Only a TI-57 here, but I had a TI-51-III in 1982, replaced three months later by a TI-59 due to a faulty keyboard. The TI-59 worked flawlessly for about six months before eventually being stolen. The replacement HP-15C is still working to date :-)
RE: Simple parallel circuit problem - Dave Frederickson - 08-28-2015 01:47 PM
(08-28-2015 05:52 AM)Gerson W. Barbosa Wrote:(08-28-2015 04:42 AM)Dave Frederickson Wrote: Edit: I just realized I collect vintage TI calculators, too.
Only a TI-57 here, but I had a TI-51-III in 1982, replaced three months later by a TI-59 due to a faulty keyboard. The TI-59 worked flawlessly for about six months before eventually being stolen. The replacement HP-15C is still working to date :-)
I suspect others missed the joke, too. My calculators are the old Excel spreadsheet resistor calculators written by a guy at TI.
Dave
RE: Simple parallel circuit problem - Gerson W. Barbosa - 08-28-2015 05:33 PM
(08-28-2015 01:47 PM)Dave Frederickson Wrote:(08-28-2015 05:52 AM)Gerson W. Barbosa Wrote: Only a TI-57 here, but I had a TI-51-III in 1982, replaced three months later by a TI-59 due to a faulty keyboard. The TI-59 worked flawlessly for about six months before eventually being stolen. The replacement HP-15C is still working to date :-)

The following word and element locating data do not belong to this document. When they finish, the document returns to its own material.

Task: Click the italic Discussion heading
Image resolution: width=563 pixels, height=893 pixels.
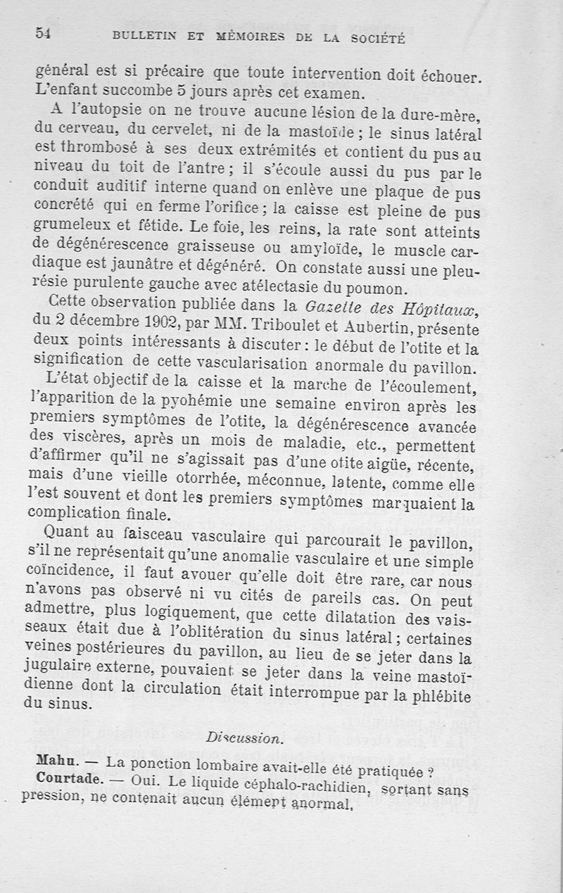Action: coord(245,738)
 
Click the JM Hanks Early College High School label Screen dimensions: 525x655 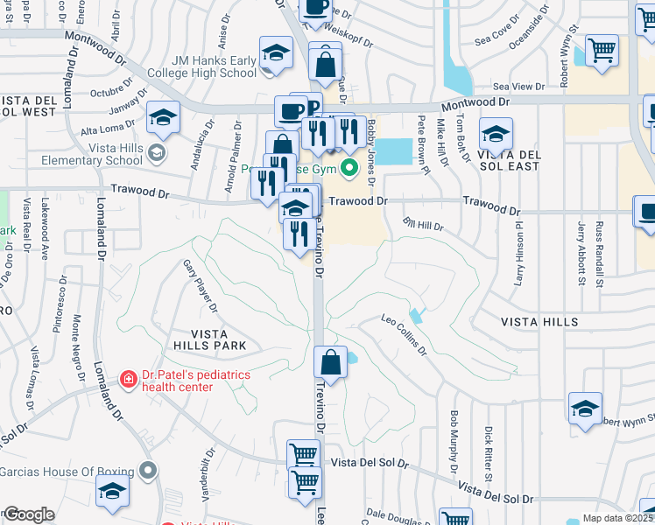[x=202, y=66]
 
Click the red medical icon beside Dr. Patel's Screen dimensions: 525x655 [x=128, y=379]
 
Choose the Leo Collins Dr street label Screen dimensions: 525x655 [x=403, y=334]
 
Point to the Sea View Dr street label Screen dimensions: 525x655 [x=518, y=87]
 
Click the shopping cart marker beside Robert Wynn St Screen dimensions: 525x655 [x=602, y=50]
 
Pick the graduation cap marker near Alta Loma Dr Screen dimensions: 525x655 [x=163, y=117]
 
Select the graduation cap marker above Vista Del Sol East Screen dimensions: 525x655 [x=496, y=134]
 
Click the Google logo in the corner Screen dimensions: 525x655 [x=29, y=514]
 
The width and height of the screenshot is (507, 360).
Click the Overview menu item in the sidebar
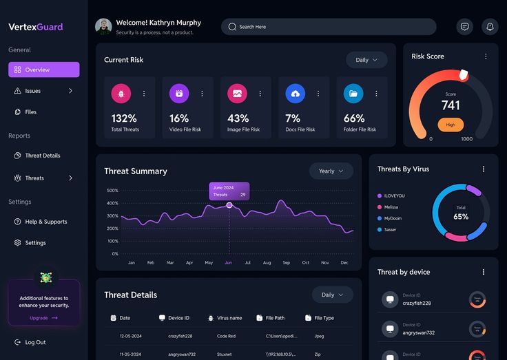point(43,70)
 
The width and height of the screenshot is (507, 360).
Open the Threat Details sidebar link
point(42,156)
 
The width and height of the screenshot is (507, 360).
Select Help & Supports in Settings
point(45,222)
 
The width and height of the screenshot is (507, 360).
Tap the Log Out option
point(35,342)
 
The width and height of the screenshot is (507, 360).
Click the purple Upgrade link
point(43,318)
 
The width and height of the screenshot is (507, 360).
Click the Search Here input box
point(328,27)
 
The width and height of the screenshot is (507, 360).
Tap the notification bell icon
point(490,27)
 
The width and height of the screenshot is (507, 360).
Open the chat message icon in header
point(465,27)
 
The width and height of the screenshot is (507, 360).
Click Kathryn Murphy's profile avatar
point(103,27)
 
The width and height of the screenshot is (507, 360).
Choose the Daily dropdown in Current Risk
point(366,60)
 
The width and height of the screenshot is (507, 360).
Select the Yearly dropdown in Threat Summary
point(331,171)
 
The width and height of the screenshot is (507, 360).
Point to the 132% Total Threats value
point(124,118)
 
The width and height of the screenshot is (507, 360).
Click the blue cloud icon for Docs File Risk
point(295,93)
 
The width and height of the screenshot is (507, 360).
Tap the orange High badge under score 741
point(451,125)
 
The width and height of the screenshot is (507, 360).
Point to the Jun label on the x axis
point(228,263)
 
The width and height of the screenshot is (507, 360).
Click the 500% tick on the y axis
point(113,191)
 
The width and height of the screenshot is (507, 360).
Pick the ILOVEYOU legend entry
point(394,195)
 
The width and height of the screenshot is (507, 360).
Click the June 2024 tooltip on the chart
point(229,191)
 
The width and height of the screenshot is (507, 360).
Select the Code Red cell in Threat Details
point(227,336)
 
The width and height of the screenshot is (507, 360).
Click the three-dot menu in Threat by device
point(484,272)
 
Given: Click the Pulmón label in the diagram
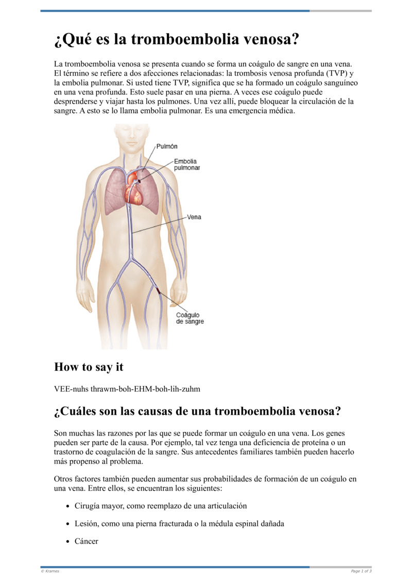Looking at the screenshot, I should (167, 147).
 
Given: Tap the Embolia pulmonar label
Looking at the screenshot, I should (186, 165).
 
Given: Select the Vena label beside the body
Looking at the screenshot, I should (194, 217).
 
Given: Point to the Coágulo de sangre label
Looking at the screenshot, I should (190, 318).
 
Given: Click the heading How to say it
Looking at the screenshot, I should (89, 367).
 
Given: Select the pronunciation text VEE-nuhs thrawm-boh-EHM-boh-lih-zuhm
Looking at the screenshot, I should (127, 389).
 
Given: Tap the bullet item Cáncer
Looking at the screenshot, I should (86, 541).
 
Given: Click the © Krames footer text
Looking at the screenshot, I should (50, 571).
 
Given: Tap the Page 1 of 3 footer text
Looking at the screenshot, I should (361, 571).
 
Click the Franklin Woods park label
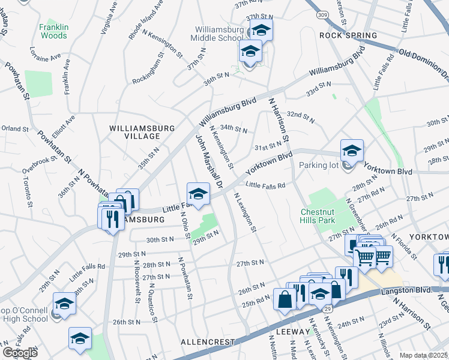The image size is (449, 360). pos(53,31)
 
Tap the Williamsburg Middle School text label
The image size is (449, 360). pos(220,34)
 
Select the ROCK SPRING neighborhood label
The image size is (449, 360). pos(348,35)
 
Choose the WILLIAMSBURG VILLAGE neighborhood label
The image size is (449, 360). pos(142,133)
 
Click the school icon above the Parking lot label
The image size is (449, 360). pos(352,151)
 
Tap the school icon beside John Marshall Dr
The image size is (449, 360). pos(198,194)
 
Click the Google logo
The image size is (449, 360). pos(20,353)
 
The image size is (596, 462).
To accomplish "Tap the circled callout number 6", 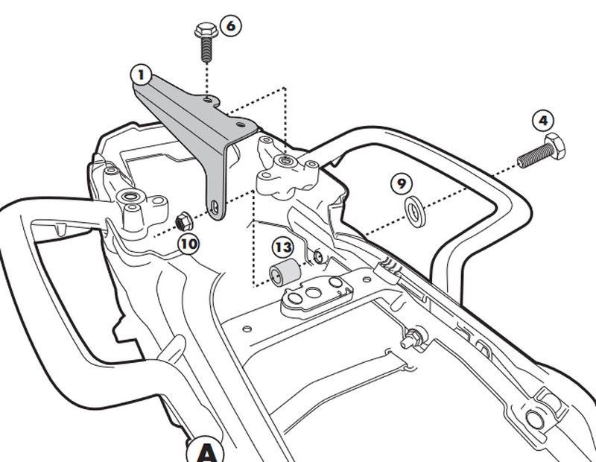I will pyautogui.click(x=230, y=25).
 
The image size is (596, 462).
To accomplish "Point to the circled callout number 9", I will pyautogui.click(x=401, y=183).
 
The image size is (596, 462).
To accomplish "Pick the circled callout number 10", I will pyautogui.click(x=188, y=243).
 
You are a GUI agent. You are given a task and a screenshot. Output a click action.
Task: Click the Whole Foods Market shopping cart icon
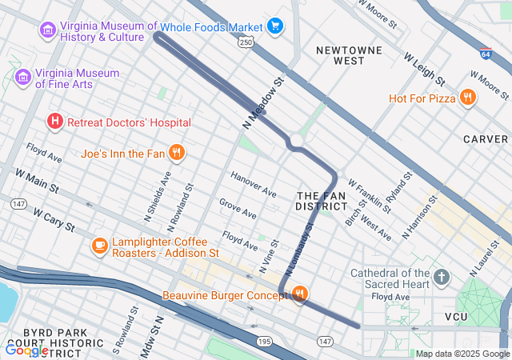tap(276, 26)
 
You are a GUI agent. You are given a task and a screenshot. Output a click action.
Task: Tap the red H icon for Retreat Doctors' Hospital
tap(54, 122)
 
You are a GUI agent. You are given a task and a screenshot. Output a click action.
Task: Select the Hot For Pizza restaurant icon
tap(467, 98)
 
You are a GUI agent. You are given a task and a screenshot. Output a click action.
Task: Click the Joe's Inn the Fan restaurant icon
tap(178, 152)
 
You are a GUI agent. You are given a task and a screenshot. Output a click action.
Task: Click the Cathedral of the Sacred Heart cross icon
tap(441, 278)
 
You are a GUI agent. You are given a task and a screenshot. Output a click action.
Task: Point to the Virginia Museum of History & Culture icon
tap(47, 30)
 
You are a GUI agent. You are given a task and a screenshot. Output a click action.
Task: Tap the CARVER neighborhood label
tap(485, 139)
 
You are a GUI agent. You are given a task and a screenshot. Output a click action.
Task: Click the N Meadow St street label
tap(263, 104)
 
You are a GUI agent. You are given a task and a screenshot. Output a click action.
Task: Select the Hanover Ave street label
tap(253, 185)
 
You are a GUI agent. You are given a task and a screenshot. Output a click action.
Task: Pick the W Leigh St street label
tap(424, 70)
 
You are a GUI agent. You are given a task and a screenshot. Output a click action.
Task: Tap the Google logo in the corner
tap(26, 350)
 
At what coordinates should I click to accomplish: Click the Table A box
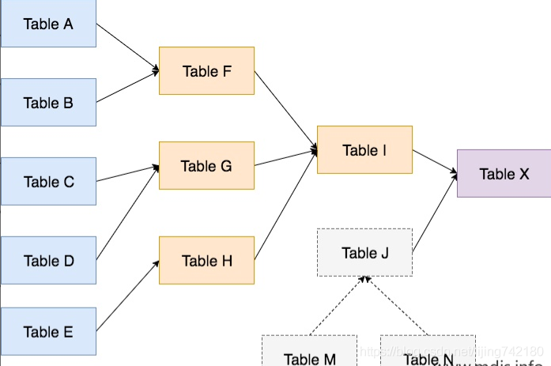click(x=48, y=24)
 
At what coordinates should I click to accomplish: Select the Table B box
click(x=48, y=102)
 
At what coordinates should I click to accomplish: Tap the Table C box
click(x=48, y=181)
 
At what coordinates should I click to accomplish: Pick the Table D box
click(x=48, y=260)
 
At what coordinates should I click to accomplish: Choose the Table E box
click(x=48, y=331)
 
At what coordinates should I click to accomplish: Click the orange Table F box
click(x=206, y=71)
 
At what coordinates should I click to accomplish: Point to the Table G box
click(x=206, y=165)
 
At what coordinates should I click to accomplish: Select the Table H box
click(x=206, y=260)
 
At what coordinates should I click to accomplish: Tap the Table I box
click(x=364, y=149)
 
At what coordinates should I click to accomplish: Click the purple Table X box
click(x=504, y=173)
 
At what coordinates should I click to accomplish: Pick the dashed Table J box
click(x=364, y=252)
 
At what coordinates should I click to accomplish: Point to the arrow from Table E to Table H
click(x=127, y=296)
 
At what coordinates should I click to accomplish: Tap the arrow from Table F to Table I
click(x=285, y=110)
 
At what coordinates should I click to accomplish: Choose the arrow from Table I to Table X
click(x=435, y=160)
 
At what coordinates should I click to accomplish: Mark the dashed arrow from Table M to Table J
click(x=338, y=305)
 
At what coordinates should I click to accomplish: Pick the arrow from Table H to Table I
click(x=285, y=204)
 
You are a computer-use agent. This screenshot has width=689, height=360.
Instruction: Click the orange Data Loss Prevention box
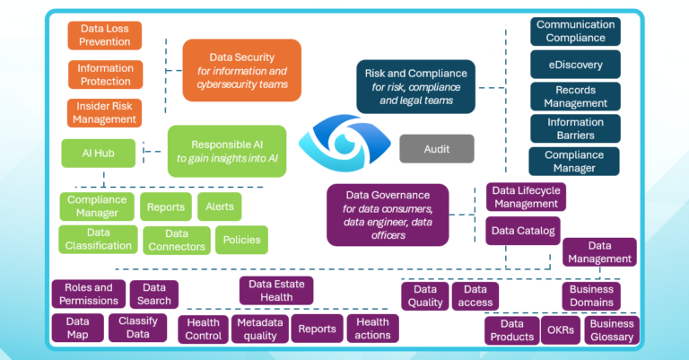(x=105, y=35)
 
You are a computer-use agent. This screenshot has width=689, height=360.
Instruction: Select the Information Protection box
(x=105, y=75)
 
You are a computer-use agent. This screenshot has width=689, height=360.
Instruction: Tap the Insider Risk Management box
(x=105, y=112)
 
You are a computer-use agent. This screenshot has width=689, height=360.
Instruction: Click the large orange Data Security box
(x=241, y=70)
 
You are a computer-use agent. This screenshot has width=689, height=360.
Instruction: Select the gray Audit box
(x=436, y=149)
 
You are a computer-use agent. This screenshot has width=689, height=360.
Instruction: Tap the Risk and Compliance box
(x=415, y=87)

I suspect others missed the joke, too. My calculators are the old Excel spreadsheet resistor calculators written by a guy at TI.
Quote:PARALLEL RESISTOR CALCULATOR, Version 1
By Bruce Carter, Texas Instruments Applications
This utility solves a common engineering problem - how to reach a target
resistance with two resistors in parallel. It assumes that you are free to choose
one of the two resistors that will be put in parallel - called the "seed" resistor.
The spreadsheet will then choose the closest resistor that, in parallel with
the seed resistor, will produce the target resistance. You have the choice of
using 1% resistors, or 5%.
I did follow the links and noticed the TI reference. I even wondered about the connection to TI calculators. Sarcasm sign needed here sometimes :-)
I usually solve the first problem on the WP 34S by following this procedure:
1000 ENTER 50 +/- g || --> -52.6315789474
Then I manually select one from the tables (or from my spare parts box), closest positive value, of course :-)
1000 ENTER 52.3 g || --> ~ 49.7 ohms.
Gerson.
P.S.: I love the || function on the WP-34S. Thanks, Walter!
RE: Simple parallel circuit problem - Vtile - 11-04-2015 01:57 AM
Here is simple program (I just typed) in UserRPL to make it easy with 28..50g. The original idea is from L.R.Linares (He have done really nice series of HP49/HP50g instruction videos to youtube), but I'm not sure if this is 1:1 his solution for this job or were it even Linares original idea at first place.
I named it Parallel Impedance, Pimp for short.
Code:
<<
INV SWAP INV SWAP + INV
>>For imaginary circuit
Code:
Z1
-+--####--+------------+
| | |
# # #
# Z4 # Z3 # Z2
# # #
| | |
-+----------+------------+First enter two first parallel impedance values (in complex, s-domain, resistance form) in input line like:
Z2 [SPaCe] Z3
Pimp
=> 1/(1/Z2)+(1/Z3)
Z1 +
=> (1/(1/Z2)+(1/Z3))+Z1
Z4 Pimp
=> 1/(1/((1/(1/Z2)+(1/Z3))+Z1))+(1/Z4) <-- Parentheses look out..
That is it, now only should one use ->num etc. to get decimal form.
-Middle of night, -LV